Tropical Medicine and International Health's (TMIH) uniqueness is that it is published on behalf of five European institutions located in Belgium, Germany, The Netherlands, Switzerland and the United Kingdom. When it was launched in 1996, the news was received with cautious optimism, though most observers were happy that well-established institutions in Europe were able to come together to publish a journal that would focus significantly on the field of tropical medicine and international health, as clearly reflected in the journal's name. Most developing country scientists were concerned about the workability of such a laudable project. Ten years down the line, however, TMIH has demonstrated that the project has worked well. I would therefore like to congratulate the architects of this union and the various teams who have worked hard over the years to ensure the success of the Journal, and to improve its impact factor.
As stated on its website, TMIH's scope includes infectious and non-infectious diseases, parasitology, clinical diseases and medicines of the tropics, epidemiological theory and fieldwork, medical entomology, tropical public health and community medicine at all levels from village practice, and international policy. These topics are of direct relevance to the health problems of developing countries. Hence, TMIH is contributing to priority setting and helping to galvanize health research in developing countries. As Momen (2004) states, ‘scientific journals play a central role in the dissemination of research results; at the same time, the importance of scientific publication in advancing the careers of research scientists has given them – particularly the top international journals – increased possibilities to influence priorities.’

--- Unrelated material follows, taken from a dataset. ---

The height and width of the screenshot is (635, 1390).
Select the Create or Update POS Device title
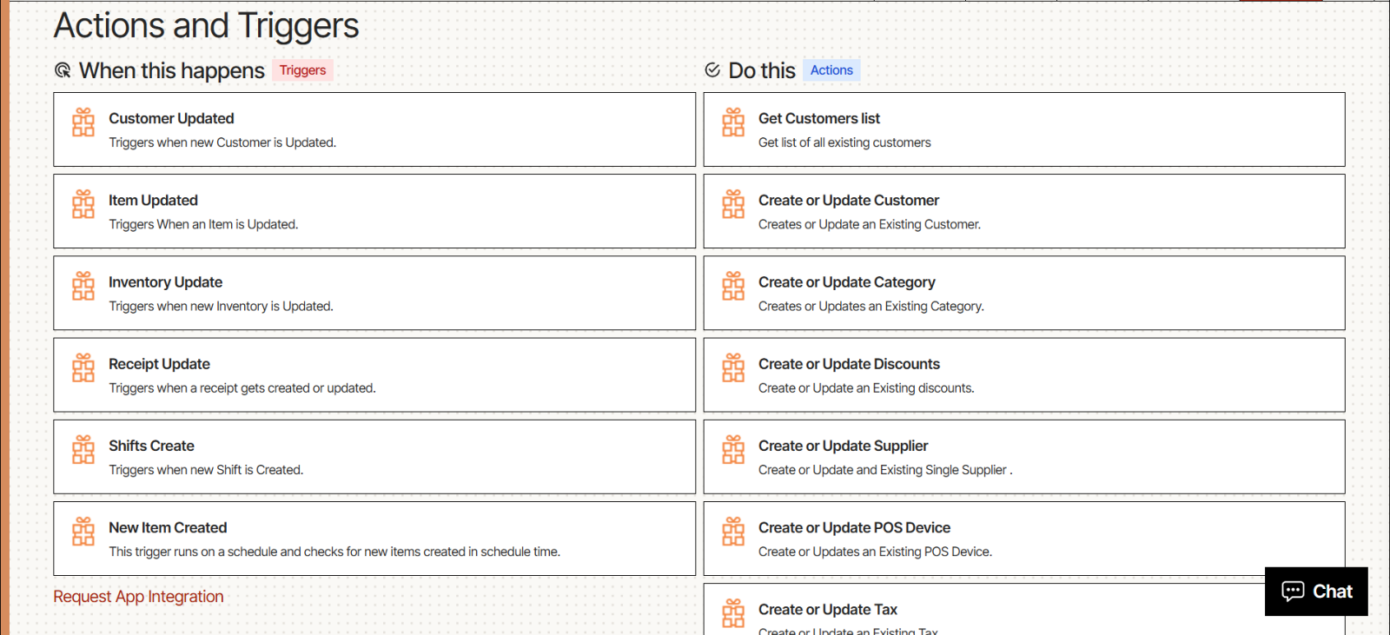854,528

TMIH's growth in the last 10 years was very significant especially for scientists in the developing world. Glover and Bowen (2004) look at the bibliometric profile of TMIH and examine the subject content in relation to disease coverage and geographical distribution of the authorship of papers published by TMIH between 1996 and 2003. Their analysis presents Africa with the second largest representation with 517 authored papers, second to Europe having 564 papers. Combined with Asia, developing countries altogether have a 69.9% representation. In terms of citations of papers, the authors conclude that ‘African-authored papers have been cited most with 3512 citations.’ In terms of ratio of citations to papers by region, Africa is the second highest with a citation rate of 6.793, second to papers featuring UK authors with 8.079.
A quick review of 327 papers for the 2004–2005 period shows at least 60% co-authorship by developing-country scientists. This confirms Glover and Bowen's view that TMIH is ‘providing a fair and unbiased forum for authors from the developing world to publish their research.’ I dare to say that TMIH is the first international destination for scientists from the developing world.

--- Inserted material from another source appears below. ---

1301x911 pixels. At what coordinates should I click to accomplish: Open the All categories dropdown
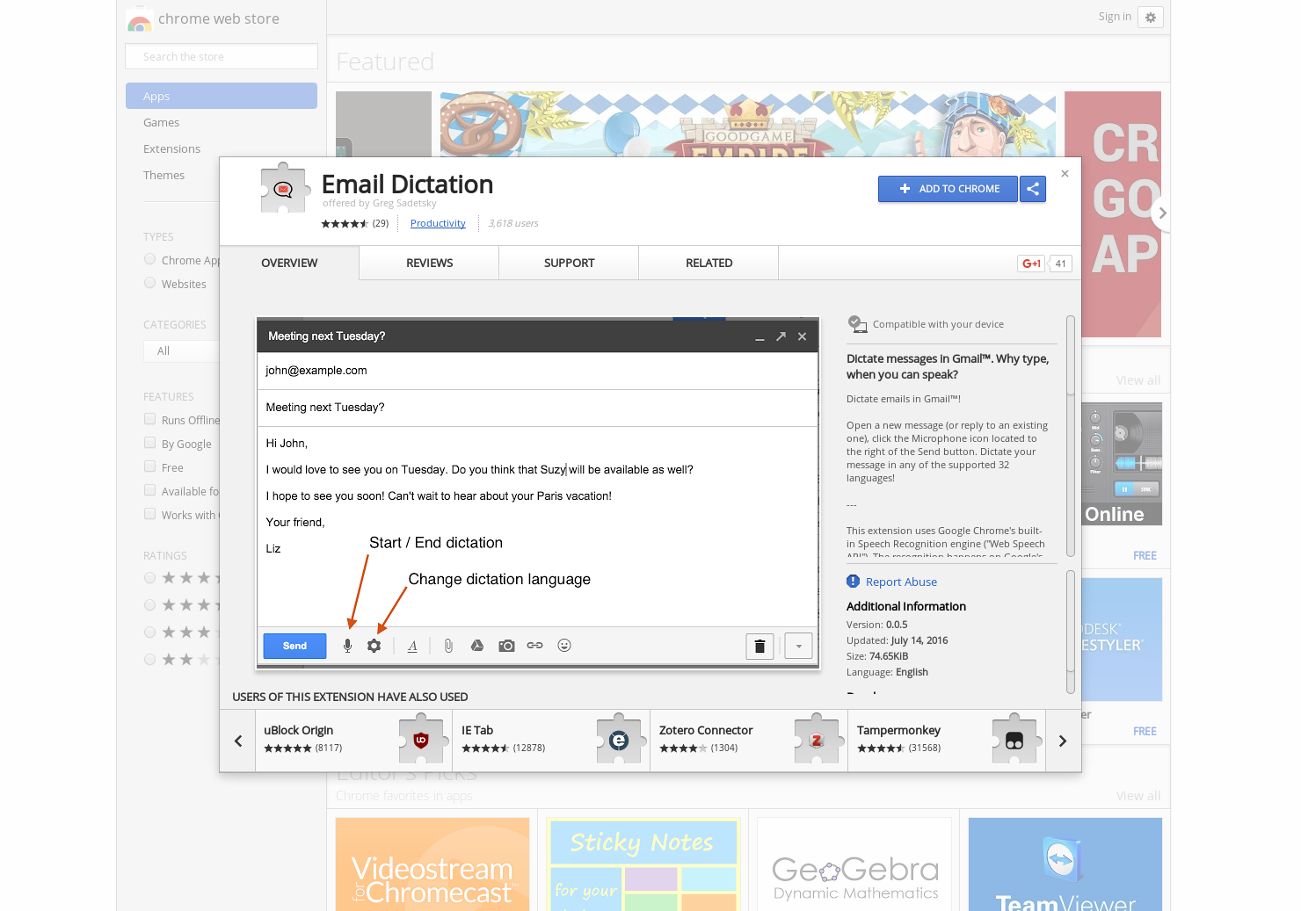182,351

Regarding numbers of papers by disease in TMIH for the period 1996–2003, Glover and Bowen (2004) report 329 papers covering malaria, 83 on HIV/AIDS, 83 on schistosomiasis, and 47 on TB. A review of 2004–2005 shows 91 papers covering malaria, 24 HIV/AIDS, 16 TB, and 62 other diseases such as schistosomiasis. These reviews have shown that TMIH has focused adequately on malaria and that most of the work has been done in developing countries. The publications also provide information on several other diseases that are relevant to developing countries. Regrettably, much publishable research work on HIV/AIDS and TB has not reached TMIH.

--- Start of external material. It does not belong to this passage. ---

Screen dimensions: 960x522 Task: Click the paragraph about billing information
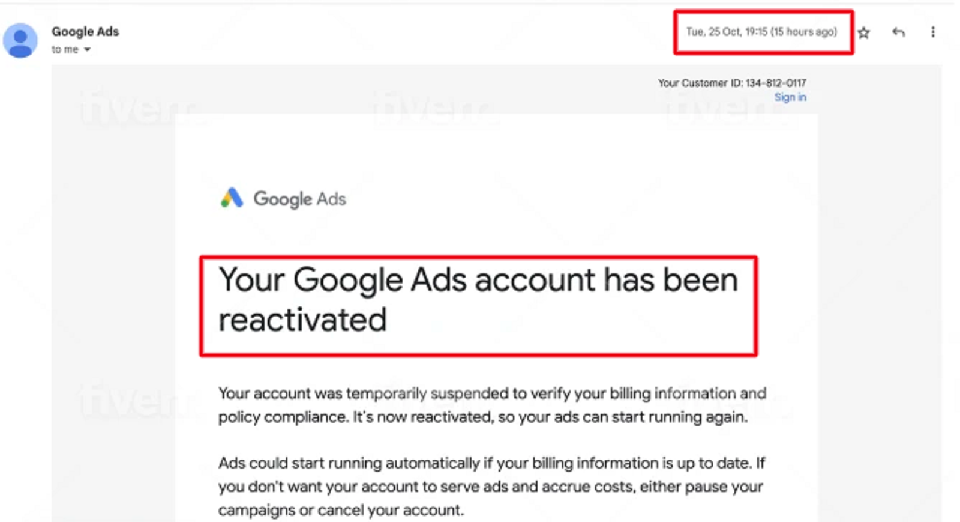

As TMIH celebrates its 10th anniversary, I would like to draw its attention to a few issues. Admittedly TMIH is a ‘European Journal’ and there are many European scientists working on developing-country health problems. However, given its scope and focus and the fact that there are many capable and reputable developing-country scientists, we expect that in the near future TMIH's editorial board will have a few more developing-country scientists, especially in the key disease areas.
TMIH should continue to encourage developing-country scientists and more papers in the important areas of TB and HIV/AIDS. As Momen (2004) states, ‘access to international health literature would be more useful if there were increased coverage by journals of topics of direct relevance to the health problems of developing countries. This requires a conscious choice by editors to favour these topics, irrespective of the country of origin of the research.’
I would also wish to see that in the next ten years of its existence, TMIH is able to assist and perhaps adopt one or two of the developing-country journals to improve on their quality and their impact factor. TMIH's editorials have over the years touched on critical public health issues. I would like to see more of the Journal taking a voice on some controversial issues of public health significance.
TMIH is freely accessible through the Health InterNetwork Access to Research Initiative (HINARI) with WHO. This is a laudable contribution to developing countries. With the growing call for open-access online journals, which make journals even more accessible to all who have internet access, TMIH might in the future consider this as an option.
In conclusion, TMIH is on the right path. The Journal is a true symbol of European Unity, it has pulled together resources of member countries and developed an effective product that developing countries can relate to. Once again, I congratulate TMIH on its 10th anniversary and wish the team continued success for the future.